Gerichtsposse um falschen Renoir Ein Bild von einem Bild

Verschwundenes Bild auf dem Handy der Sachverständigen: "Der Fall ist klar"
Foto: dapdDie Frau, auf die es am Freitagmorgen in Saal 136 ankommt, heißt Mayme Neher-Fritzen und ist Kunsthistorikerin. Sie führt einen Doktortitel und trägt eine fliederfarbene Jacke zu einem grauen Wollrock. Ihre Beine hat sie elegant übereinandergeschlagen, die Hände in den Schoß gelegt, sie sieht ziemlich gelassen aus und sagt, es geht gegen 11, mit ruhiger Stimme: "Der Fall ist klar."
Rechts von ihr, vielleicht zwei Meter entfernt, empört sich nun wortreich der Mann, der von sich eigentlich nichts preisgeben möchte, aber doch einen öffentlichen Prozess angestrengt hat: Sinisa S., ein stämmiger Typ mit Doppelkinn und Stahlrahmenbrille, hat laut Gericht vor Jahren versucht, in Deutschland eine angebliche Renoir-Zeichnung zu verkaufen. Doch der Notar, an den er sich zu diesem Zweck damals wandte, alarmierte die Staatsanwaltschaft. Das Geschäft war ihm nicht geheuer.
Die Ermittler beschlagnahmten daraufhin das 49,5 mal 33,5 Zentimeter große "Mädchen mit Orange", der Kroate Sinisa S. musste in Untersuchungshaft. Nach einiger Zeit belangten die Behörden ihn wohl wegen Steuerhinterziehung. Irgendwann forderte er sein Eigentum zurück, das Problem war nur: Das Bild war weg. Die Aufregung unter den Beamten muss gewaltig gewesen sein, eine interne Ermittlung lief an, doch es half nichts, die Zeichnung blieb verschwunden.
32 Millionen Euro Schadensersatz
Vielleicht witterte Sinisa S. in diesem Augenblick die Möglichkeit, doch noch ein Geschäft zu machen. Er verklagte nämlich das Land Nordrhein-Westfalen, für den Fehler der Behörde zu haften, und verlangte stattliche 32 Millionen Euro vom Staat. Und wenn man den Ausführungen der Gutachterin Neher-Fritzen vor dem Landgericht Dortmund folgt, war das nicht nur gewagt, sondern auch ausgesprochen dreist, womöglich sogar unverschämt.
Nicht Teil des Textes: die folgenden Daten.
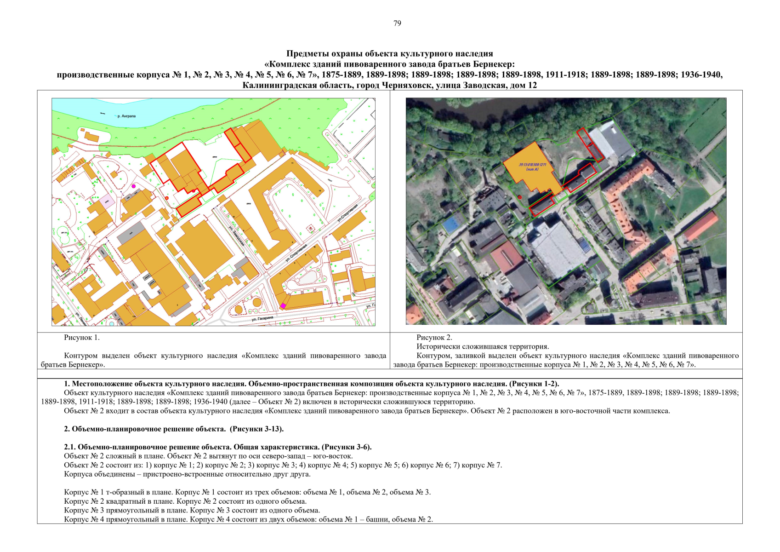The height and width of the screenshot is (552, 780).
Task: Click the р. Анграпа river label
Action: (126, 116)
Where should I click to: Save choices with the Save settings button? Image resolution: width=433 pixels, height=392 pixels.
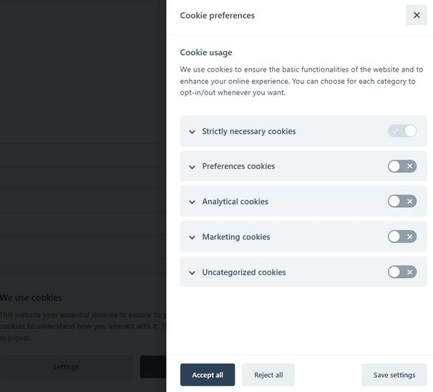394,375
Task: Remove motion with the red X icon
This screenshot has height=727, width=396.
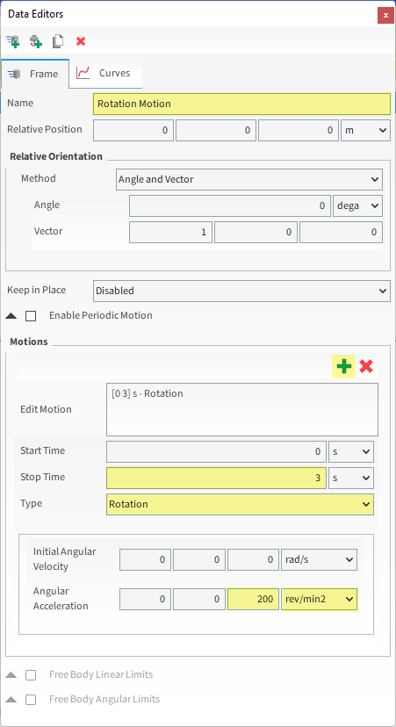Action: point(366,367)
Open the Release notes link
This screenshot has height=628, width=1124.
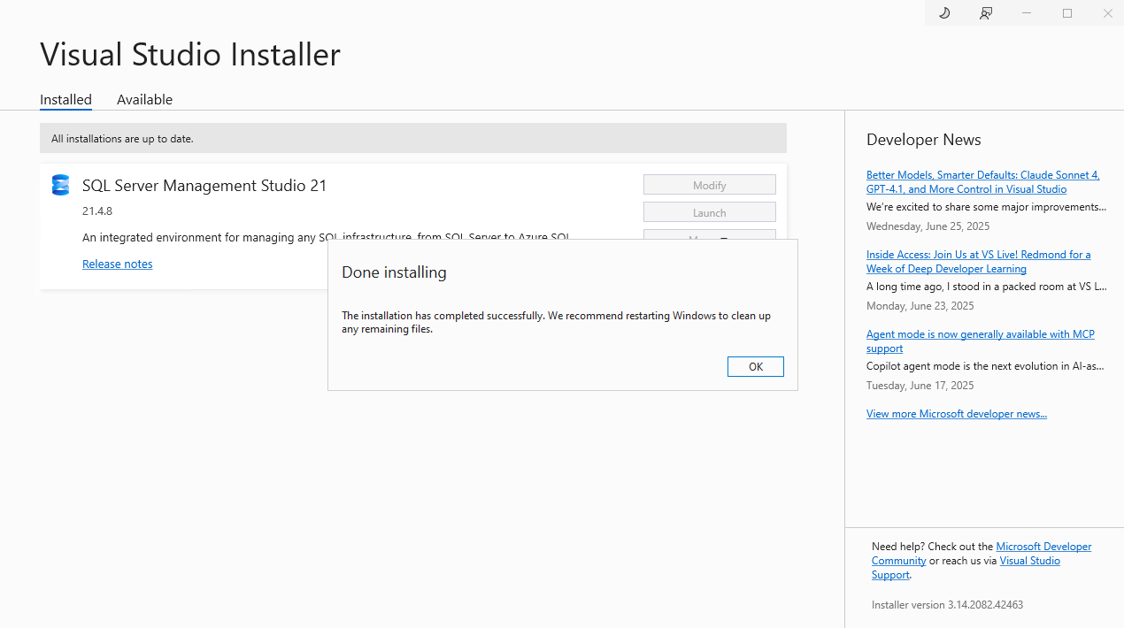(x=117, y=264)
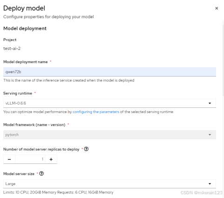
Task: Open the Model server size Large dropdown
Action: [x=109, y=184]
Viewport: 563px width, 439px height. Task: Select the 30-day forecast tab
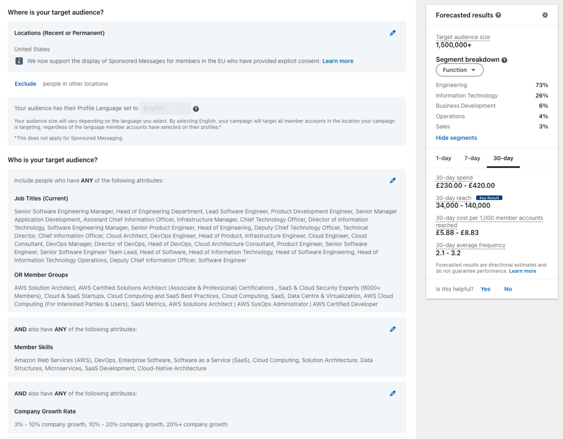point(503,158)
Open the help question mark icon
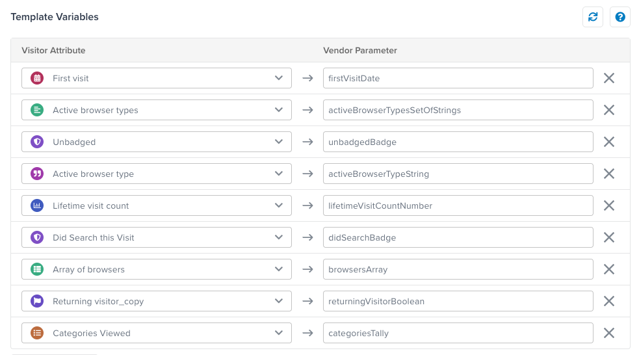 click(620, 17)
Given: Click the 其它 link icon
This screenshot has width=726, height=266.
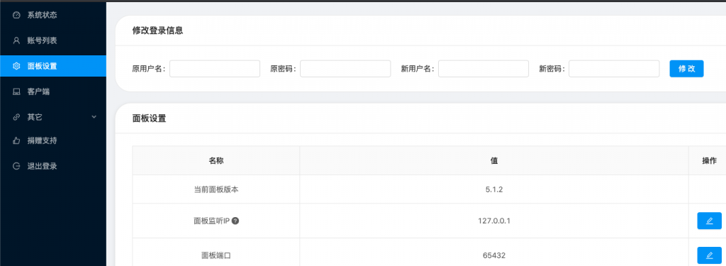Looking at the screenshot, I should [16, 117].
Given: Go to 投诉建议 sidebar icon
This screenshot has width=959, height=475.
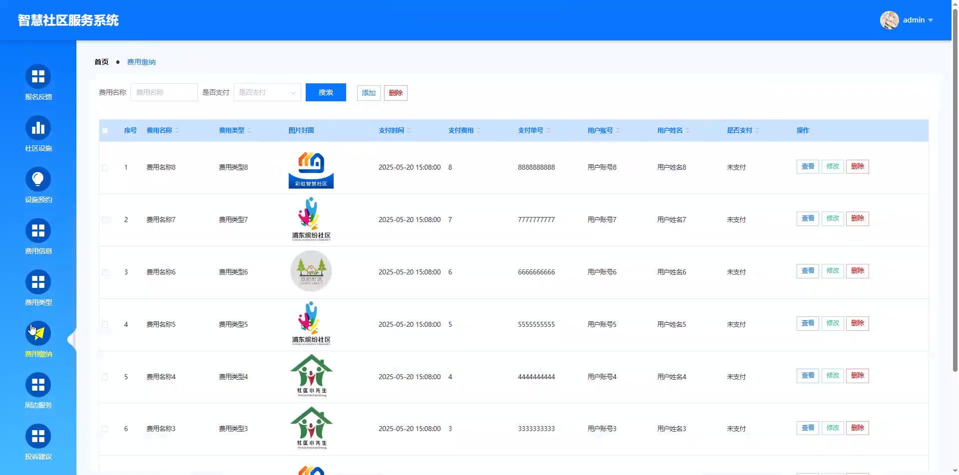Looking at the screenshot, I should [38, 437].
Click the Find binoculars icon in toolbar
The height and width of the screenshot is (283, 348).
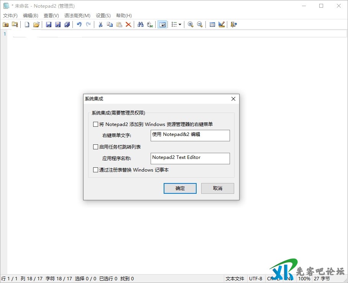[x=141, y=25]
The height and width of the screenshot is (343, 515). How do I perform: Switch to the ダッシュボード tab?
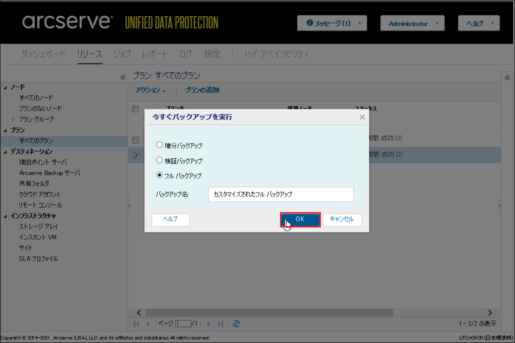coord(43,54)
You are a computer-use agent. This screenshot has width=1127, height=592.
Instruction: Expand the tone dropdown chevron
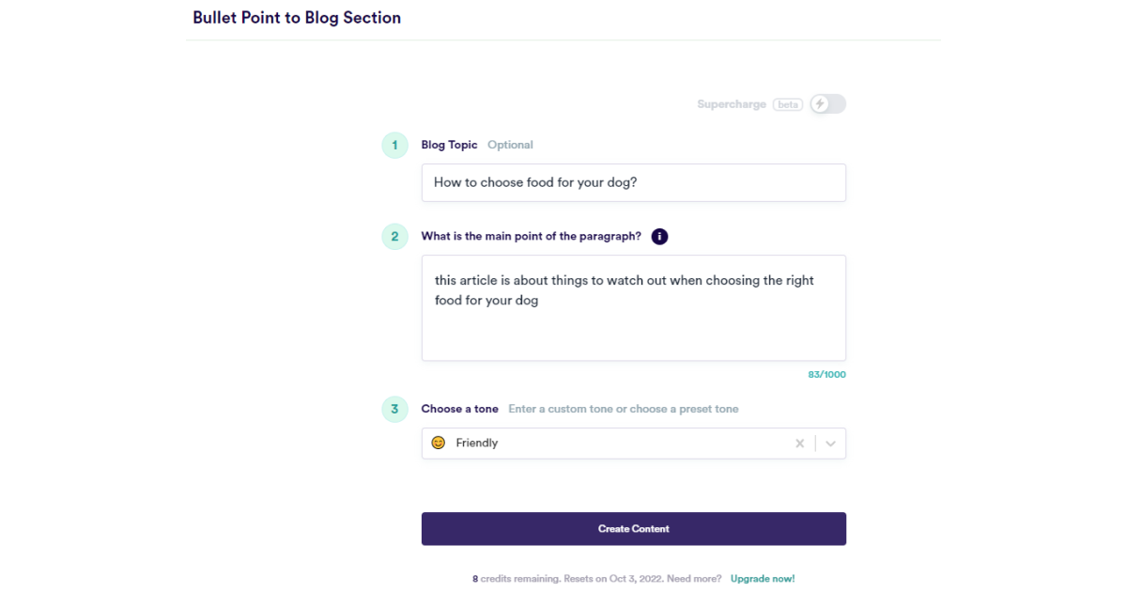tap(830, 444)
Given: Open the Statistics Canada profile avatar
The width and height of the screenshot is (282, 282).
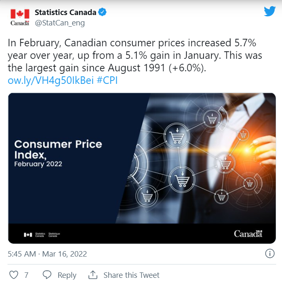Looking at the screenshot, I should [x=20, y=17].
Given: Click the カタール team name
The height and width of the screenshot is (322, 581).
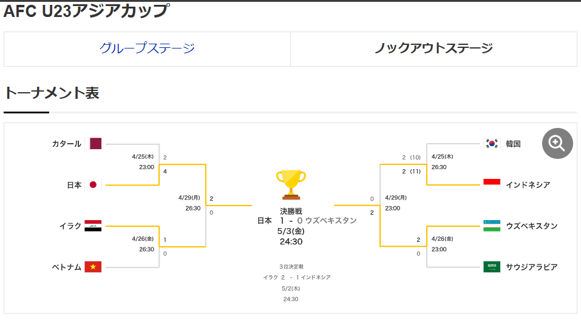Looking at the screenshot, I should [66, 144].
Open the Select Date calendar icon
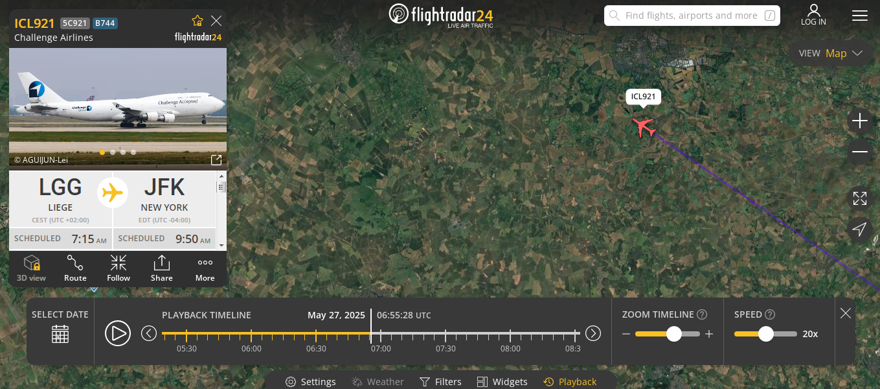The width and height of the screenshot is (880, 389). (60, 334)
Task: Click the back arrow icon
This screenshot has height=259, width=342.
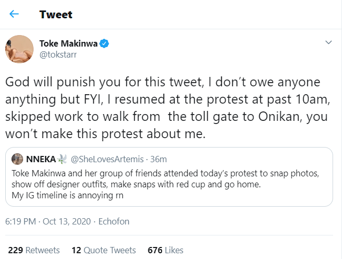Action: (14, 14)
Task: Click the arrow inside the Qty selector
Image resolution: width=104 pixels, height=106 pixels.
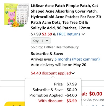Action: click(x=47, y=41)
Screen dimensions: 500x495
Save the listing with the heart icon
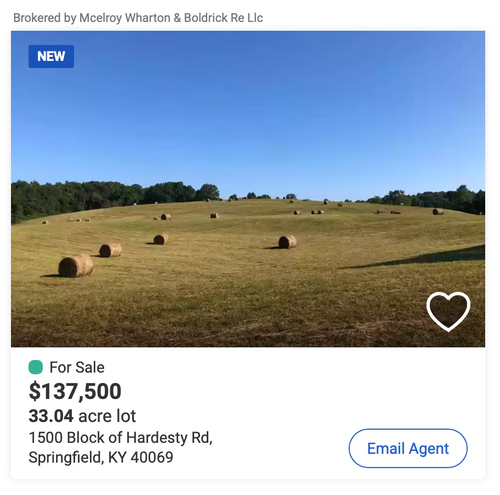coord(448,311)
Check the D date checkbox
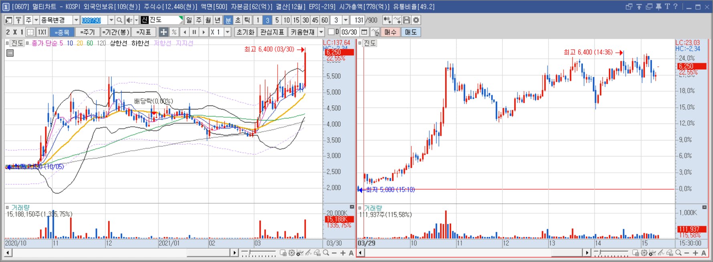This screenshot has width=713, height=262. tap(331, 32)
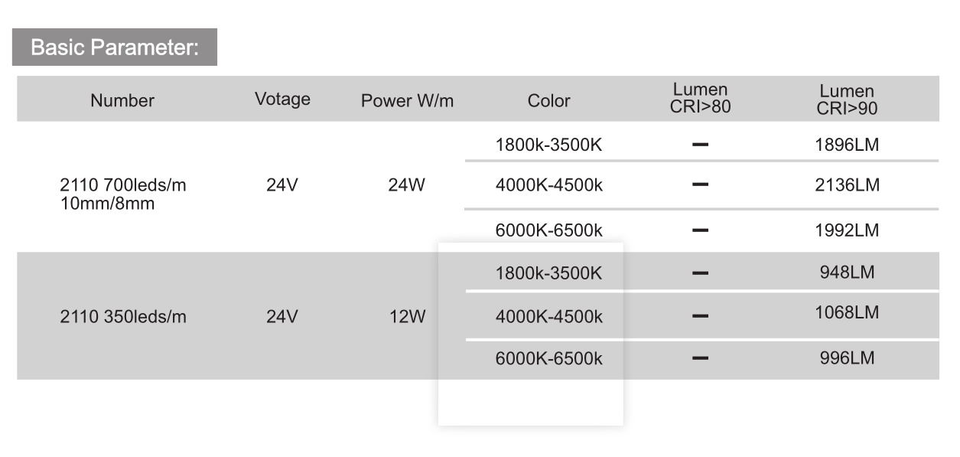Select the 1068LM lumen value
The width and height of the screenshot is (960, 457).
(847, 312)
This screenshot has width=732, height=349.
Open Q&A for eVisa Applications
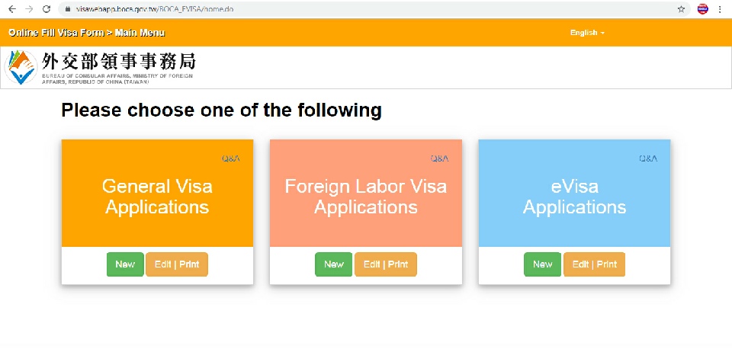click(648, 158)
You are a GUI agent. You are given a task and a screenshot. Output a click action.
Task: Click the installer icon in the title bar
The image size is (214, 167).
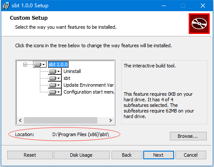(x=6, y=6)
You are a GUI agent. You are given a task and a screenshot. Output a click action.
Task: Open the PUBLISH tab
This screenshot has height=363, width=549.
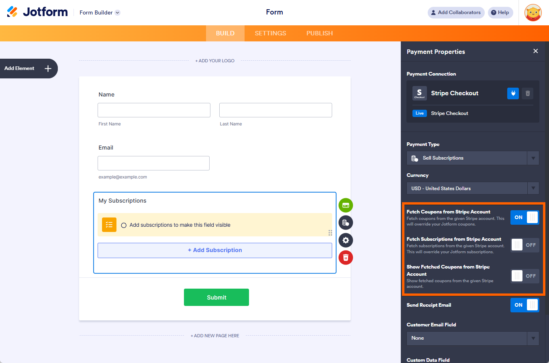pyautogui.click(x=319, y=33)
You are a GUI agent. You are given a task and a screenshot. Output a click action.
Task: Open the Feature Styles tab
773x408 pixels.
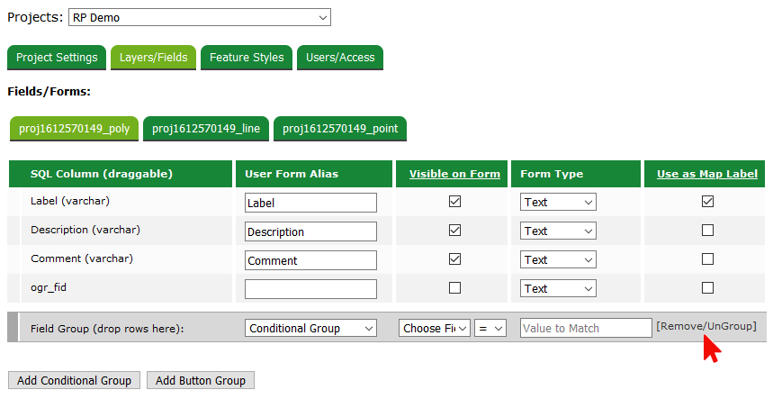coord(247,58)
Denn die Expertin, die für die 25. Zivilkammer beurteilen soll, ob der verschwundene Renoir echt war, lässt in ihrem souveränen Vortrag nicht den Hauch eines Zweifels: Das Bild ist ein Nachdruck, ein Faksimile. Selbst in gutem Zustand wäre diese Kopie höchstens 80 Euro wert, aber da sie offenbar Stockflecken aufweise, sei sie eigentlich Ramsch. Frau Doktor klingt ein bisschen so, als werde sie gefragt, ob es sich bei einem abgenutzten Bobby-Car nicht doch um einen nagelneuen Ferrari handeln könnte.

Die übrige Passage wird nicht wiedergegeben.